There were Venn diagrams. Arrows were pointing in four different directions. There were words like “synergistic cross-pollination” and “omni-channel paradigm shift.”
By slide 20, I looked around the room. Everyone was nodding. Nobody was smiling. And I guarantee you, not a single person knew what they were supposed to do when they walked out of that room.
This is the biggest lie in modern business: The belief that complexity equals intelligence.
We have convinced ourselves that if a strategy is simple, it’s “unsophisticated.” If it’s easy to understand, it must not be worth a high consultant fee. So we add layers. We add jargon. We add conditions.
But in my experience building Ergode from a single book sale to a global operation, I’ve learned the opposite is true.

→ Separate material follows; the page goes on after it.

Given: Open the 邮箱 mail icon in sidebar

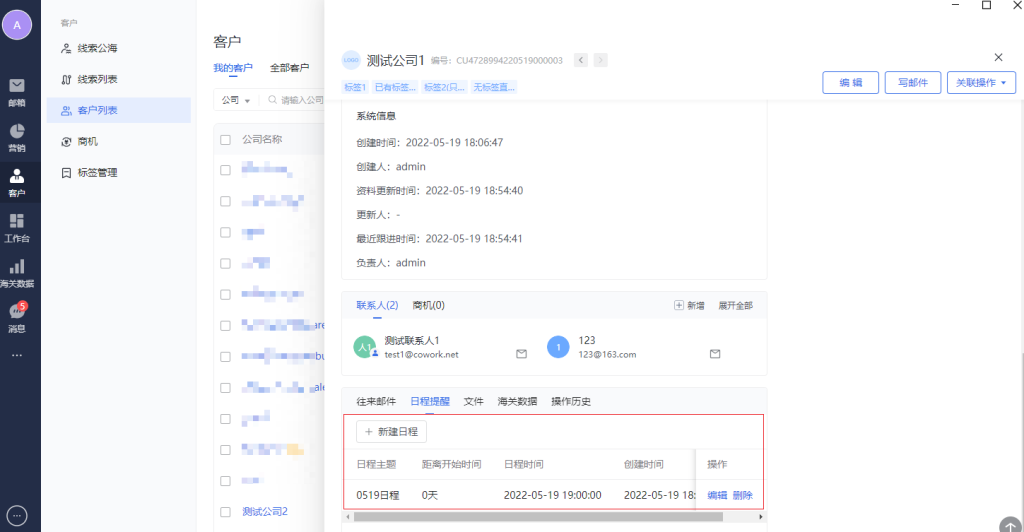Looking at the screenshot, I should (x=17, y=90).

Complexity is usually a hiding place for a lack of conviction.

The “Napkin Test”
Here is the reality of business: Your strategy is not what you say in the boardroom. Your strategy is what your employees do when you aren’t there.

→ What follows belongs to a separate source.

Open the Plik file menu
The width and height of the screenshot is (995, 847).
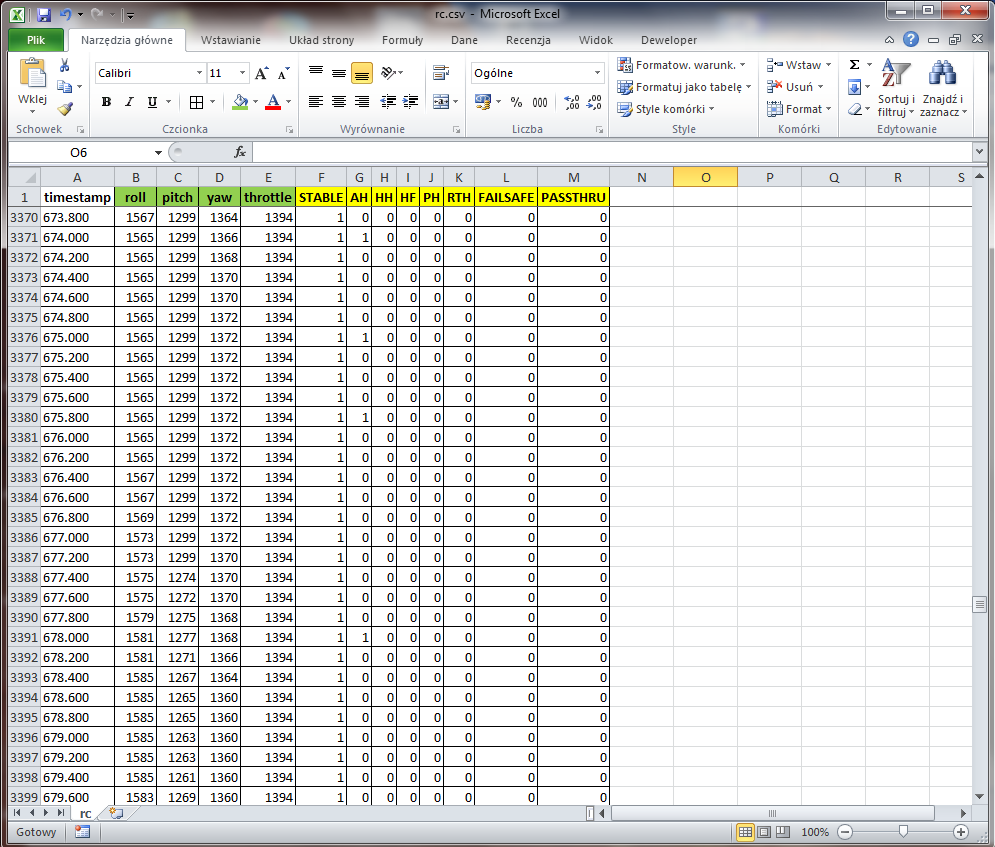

If your strategy requires a 10-page PDF to explain, it will not survive contact with reality.
The best strategies I have ever seen can pass the Napkin Test. Can you explain how we win in three sentences?
- Amazon: Vast selection, low prices, fast delivery.
- Southwest Airlines: The low-cost provider. (Which means they don’t serve meals, they don’t do assigned seats, and they fly one type of plane).
- Ergode: We take local brands and give them global logistics.
That’s it.
When the strategy is that clear, decision-making becomes fast. “Does this make us faster?” If yes, do it. If no, kill it.

Strategy is Subtraction, Not Addition
Most founders think strategy is a To-Do list. “We will do X, AND Y, AND Z.”
That is not a strategy. That is a wish list.
Strategy is sacrifice. Strategy is looking at ten good ideas and killing nine of them so that the one best idea gets all the oxygen.
When you have a complex strategy, you are trying to hedge your bets. You are saying “yes” to everything because you are terrified of being wrong. But by saying yes to everything, you end up with a diluted mess that moves nowhere.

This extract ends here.